Full support for math & code

al-folio supports fast math typesetting through KaTeX and code syntax highlighting using GitHub style:

Photos

Photo formatting is made simple using Bootstrap's grid system. Easily create beautiful grids within your blog posts and project pages:

Other features

Theming

Six beautiful theme colors have been selected to choose from. The default is purple, but you can quickly change it by editing $theme-color variable in the _sass/_themes.scss file. Other color variables are listed there as well.

Social media previews

al-folio supports preview images on social media. To enable this functionality you will need to set serve_og_meta to true in your _config.yml. Once you have done so, all your site's pages will include Open Graph data in the HTML head element.

You will then need to configure what image to display in your site's social media previews. This can be configured on a per-page basis, by setting the og_image page variable. If for an individual page this variable is not set, then the theme will fall back to a site-wide og_image variable, configurable in your _config.yml. In both the page-specific and site-wide cases, the og_image variable needs to hold the URL for the image you wish to display in social media previews.

Contributing

Contributions to al-folio are very welcome! Before you get started, please take a look at the guidelines.

If you would like to improve documentation, add your webpage to the list below, or fix a minor inconsistency or bug, please feel free to send a PR directly to master. For more complex issues/bugs or feature requests, please open an issue using the appropriate template.

FAQ

Here are some frequently asked questions. If you have a different question, please ask on gitter.

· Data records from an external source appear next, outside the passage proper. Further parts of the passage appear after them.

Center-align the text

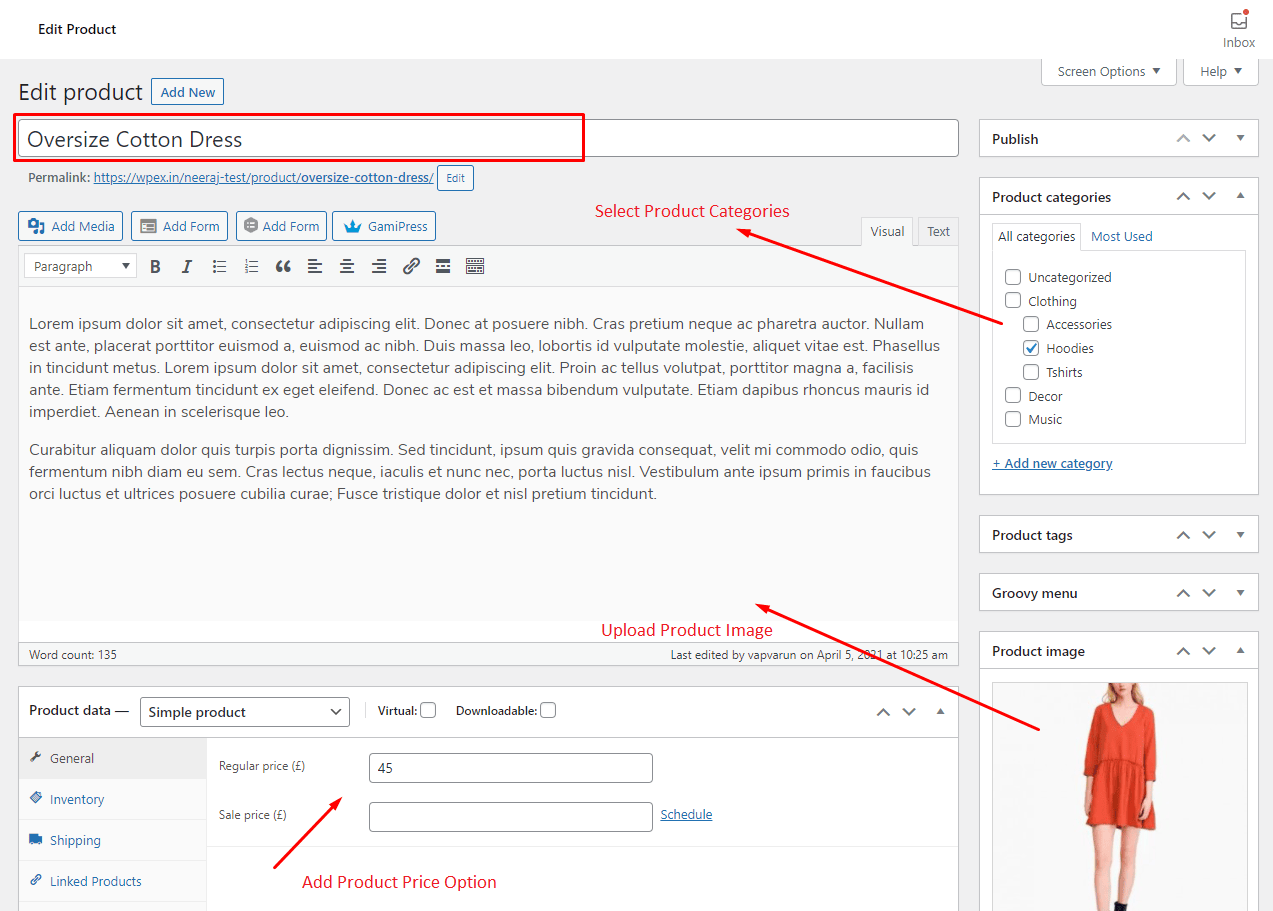pos(347,266)
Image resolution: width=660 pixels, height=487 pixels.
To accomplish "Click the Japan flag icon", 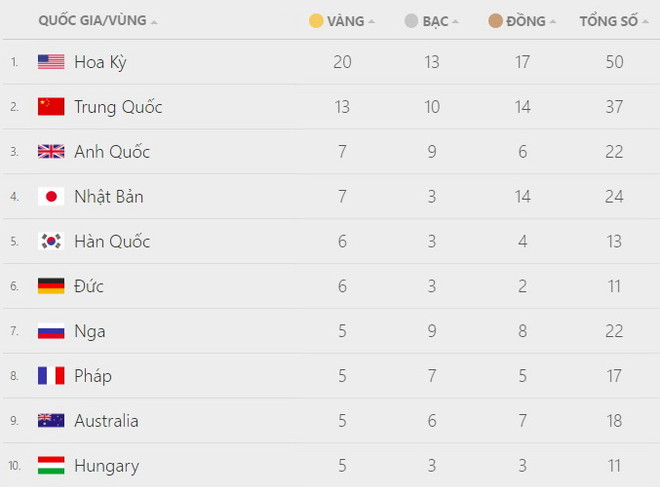I will pyautogui.click(x=51, y=197).
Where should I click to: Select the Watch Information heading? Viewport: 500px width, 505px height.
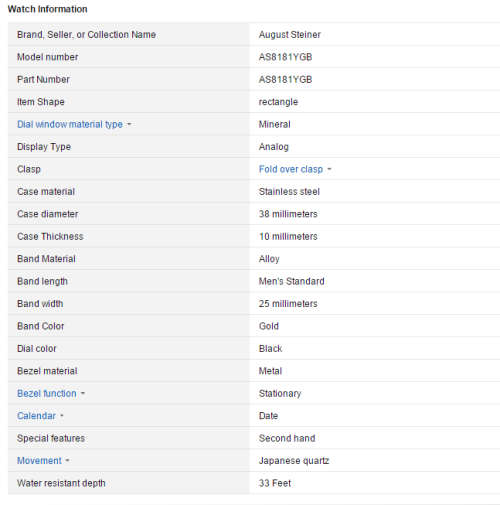47,9
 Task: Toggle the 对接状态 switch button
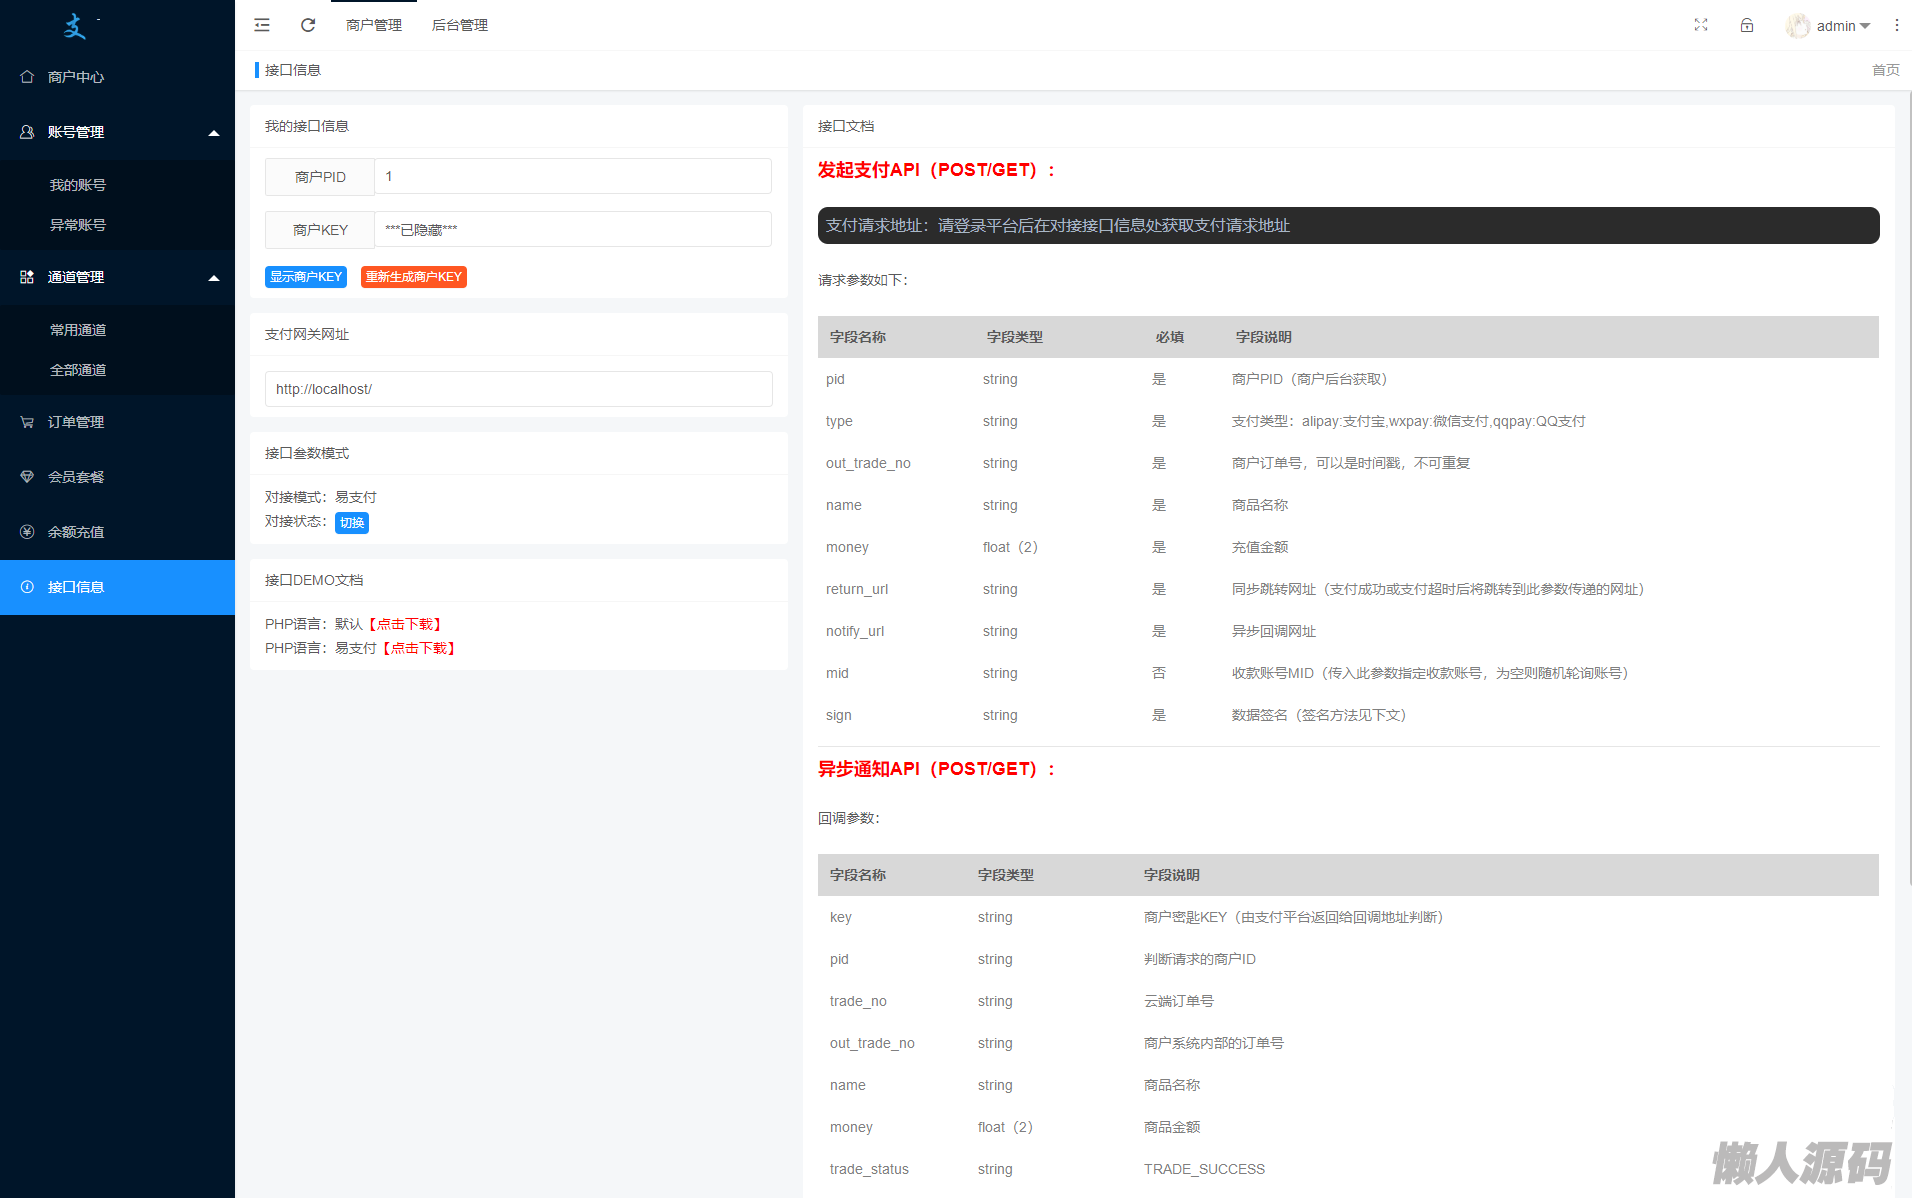(351, 522)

  1. Q: When I preview my website locally everything looks great, but when I deploy it on GitHub bibliography Liquid tags are not recognized. How do I fix this?
    A: GitHub Pages rendering does not support certain Jekyll plugins, and jekyll-scholar that we use to render bibliography is one of them. Please make sure you deploy your website to GitHub using bin/deploy script that circumvents the issue.

  2. Q: When I deploy my fork of al-folio, it says Deployed successfully! But when I open <my-github-username>.github.io, I get Page not found (404) error. How do I fix this?
    A: For personal webpages, please run bin/deploy --user. (See also relevant past issues: #5, #49, #86.)

License

The theme is available as open source under the terms of the MIT License.

Originally, al-folio was based on the *folio theme (published by Lia Bogoev and under the MIT license). Since then, it got a full re-write of the styles and many additional cool features.